Personal information
- Full name: Andrew Mutambo Sinkala
- Date of birth: 18 June 1979 (age 46)
- Place of birth: Chingola, Zambia
- Height: 1.75 m (5 ft 9 in)
- Position: Midfielder

Senior career*
- Years: Team / Apps / (Gls)
- 1998–1999: Nchanga Rangers
- 1999–2001: Bayern Munich II / 40 / (7)
- 1999–2001: Bayern Munich / 1 / (0)
- 2001–2006: 1. FC Köln / 83 / (4)
- 2006–2008: SC Paderborn / 34 / (1)
- 2008–2012: FC Augsburg / 72 / (3)
- 2012–2014: Viktoria Köln / 23 / (0)
- Total:  / 253 / (15)

International career
- 2000–2010: Zambia / 18 / (1)

= Andrew Sinkala =

Zambian footballer (born 1979)

Andrew Mutambo Sinkala (born 18 June 1979) is a Zambian former professional football midfielder. From 1999, he was exclusively under contract with clubs in Germany.

==Club career==
After his retirement from professional football, Sinkala continued to play amateur football for SG Köln-Worringen in the sixth-tier Landesliga Mittelrhein.

==International career==
Sinkala captained the Zambia U-20 national football team to both the African Youth Nations Youth World Cup in Nigeria in 1999. He also won his first senior cap in the same year against Democratic Republic of the Congo in an Africa Cup of Nations qualifier.
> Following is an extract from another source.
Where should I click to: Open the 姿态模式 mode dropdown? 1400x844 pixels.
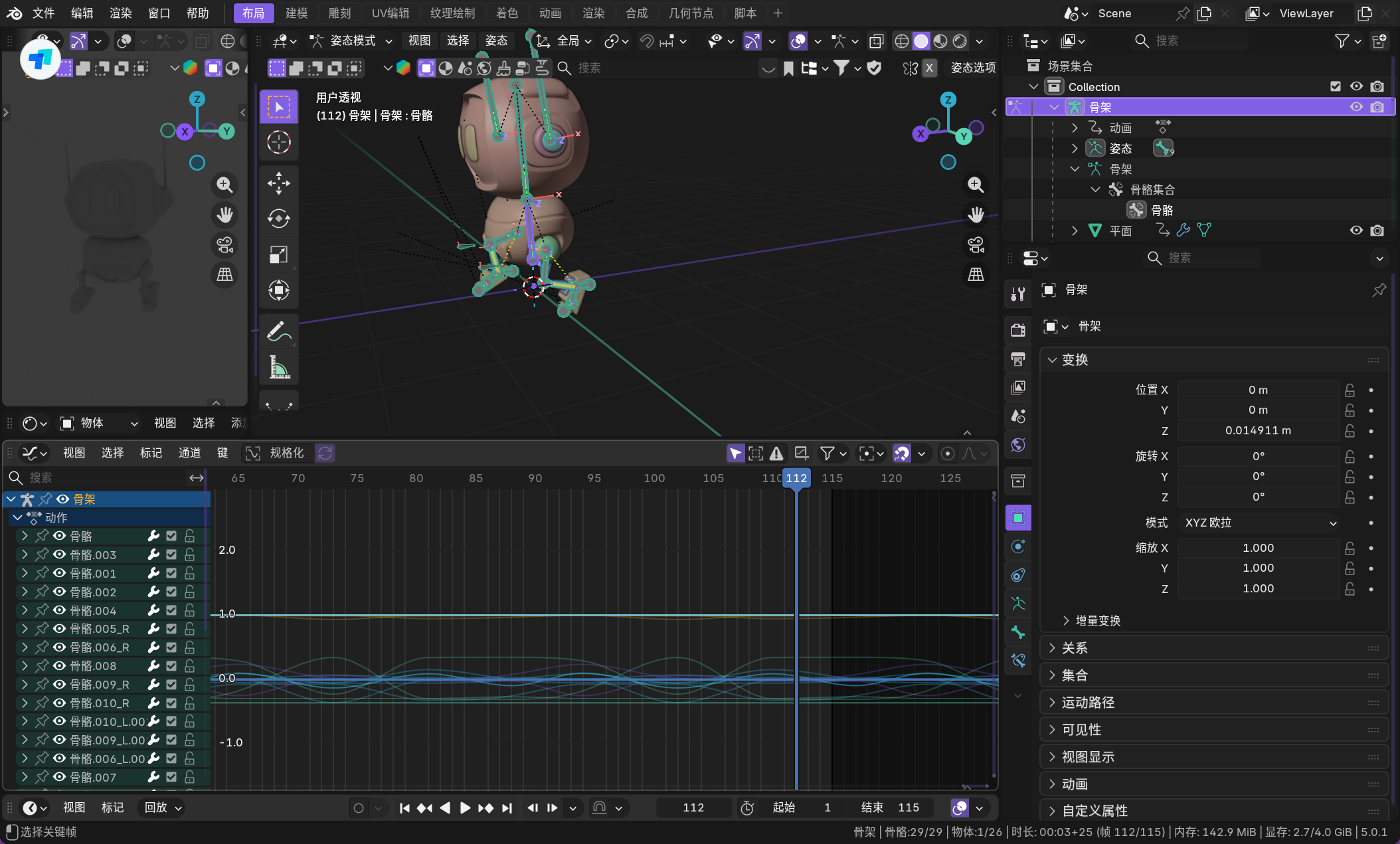pyautogui.click(x=352, y=41)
He represented the Zambia national team at the Africa Cup of Nations in 2000, 2002, 2006 and 2010.

==Personal life==
His late father, Moffat Mutambo, also played for Nchanga Rangers and the national soccer team as a defender. Sinkala's brother, Nathan Sinkala, is also a football player and has also played for Zambia.